━━ TASK DATA ━━

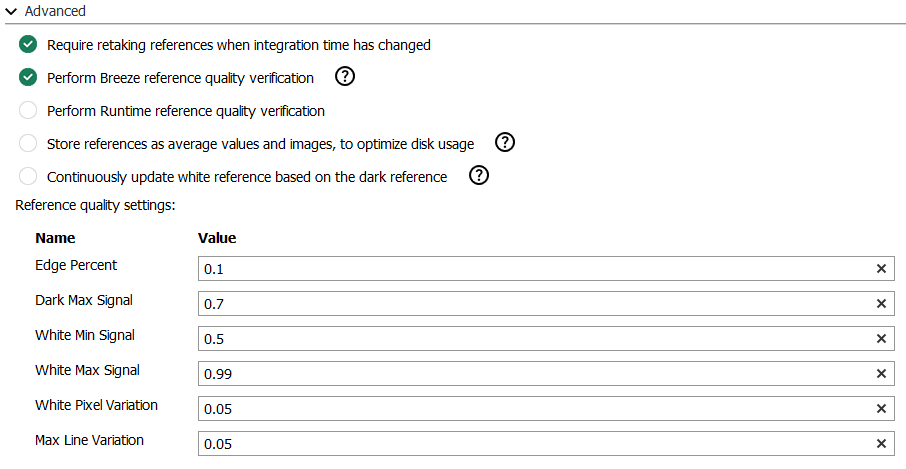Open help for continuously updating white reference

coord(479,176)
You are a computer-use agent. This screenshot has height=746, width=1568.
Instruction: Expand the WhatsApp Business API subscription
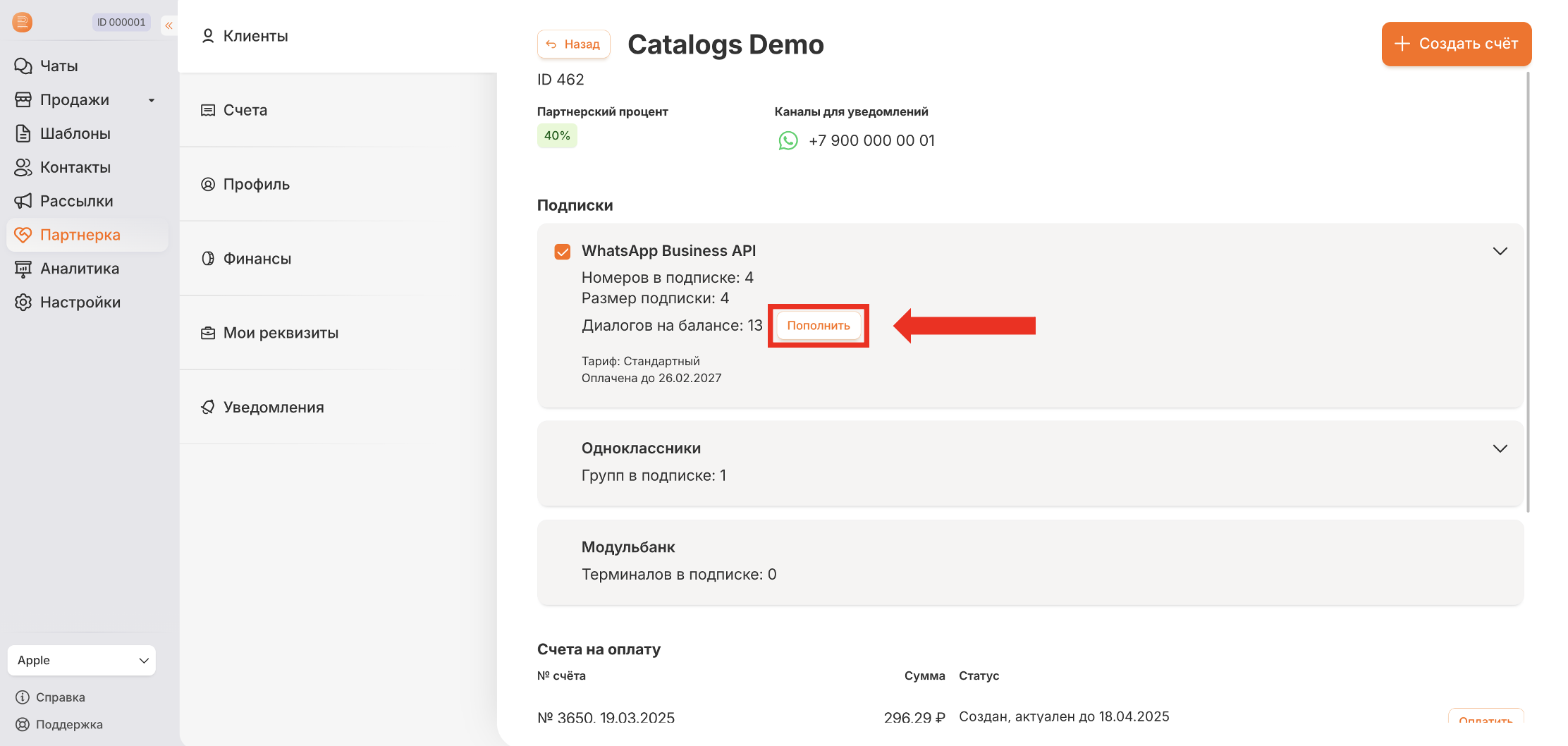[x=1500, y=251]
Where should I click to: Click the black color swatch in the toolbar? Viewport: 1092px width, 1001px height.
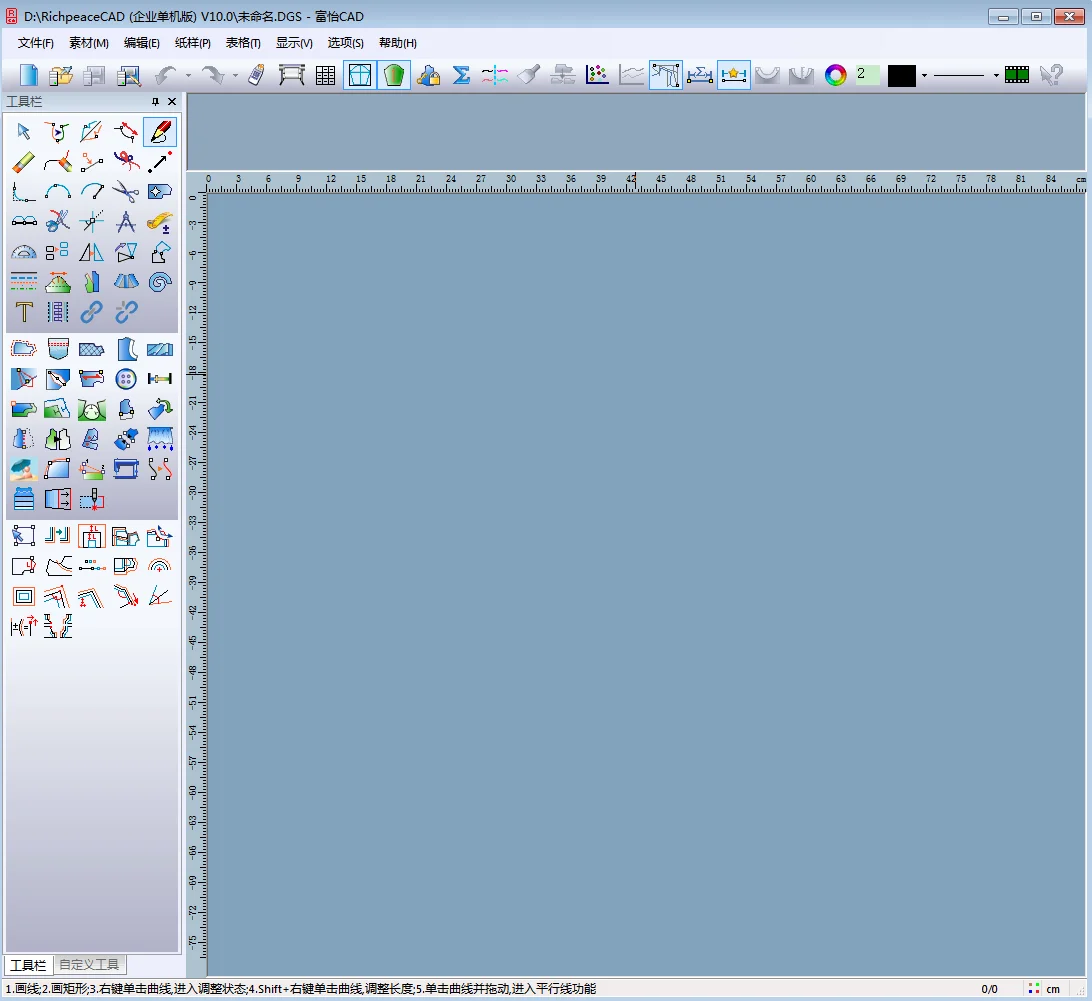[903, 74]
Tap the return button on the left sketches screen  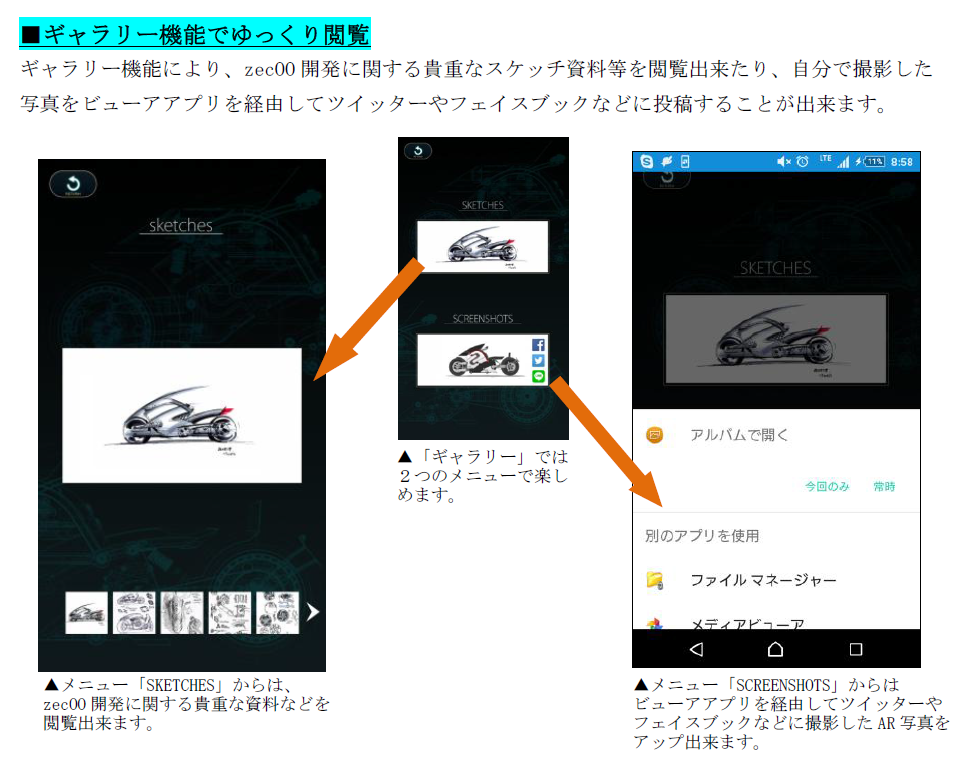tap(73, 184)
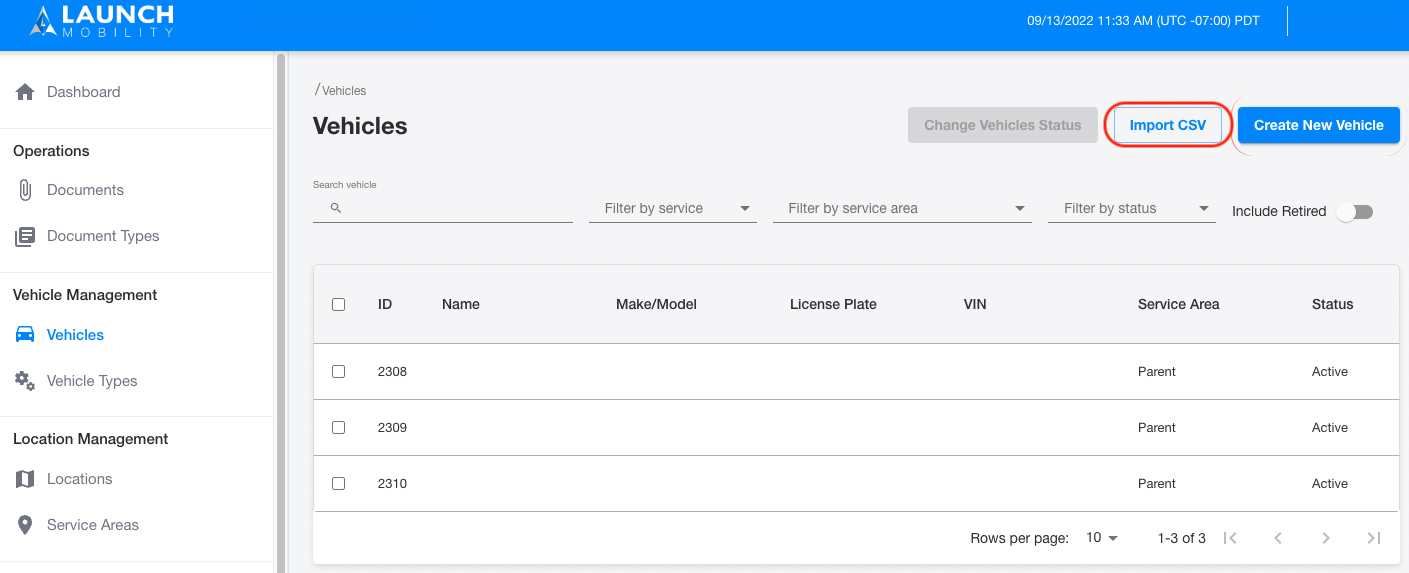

━━━
━━ TASK DATA ━━

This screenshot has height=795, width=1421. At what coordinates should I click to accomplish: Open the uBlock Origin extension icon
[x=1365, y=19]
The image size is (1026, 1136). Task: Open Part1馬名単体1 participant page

━━━
━━ TASK DATA ━━

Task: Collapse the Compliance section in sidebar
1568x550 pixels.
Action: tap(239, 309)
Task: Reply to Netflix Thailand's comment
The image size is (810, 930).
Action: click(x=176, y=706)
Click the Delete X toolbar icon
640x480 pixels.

━━━

WHAT IS NEEDED: List each line in the records that includes the word "width", matching case exactly.

RESULT:
You are a computer-use agent. This screenshot has height=746, width=1568.
Where should I click to: Click the black color swatch in the toolbar? Viewport: 1092px width, 1001px height.
This screenshot has height=795, width=1421. At what coordinates should I click to accomplish: Open the uBlock Origin extension icon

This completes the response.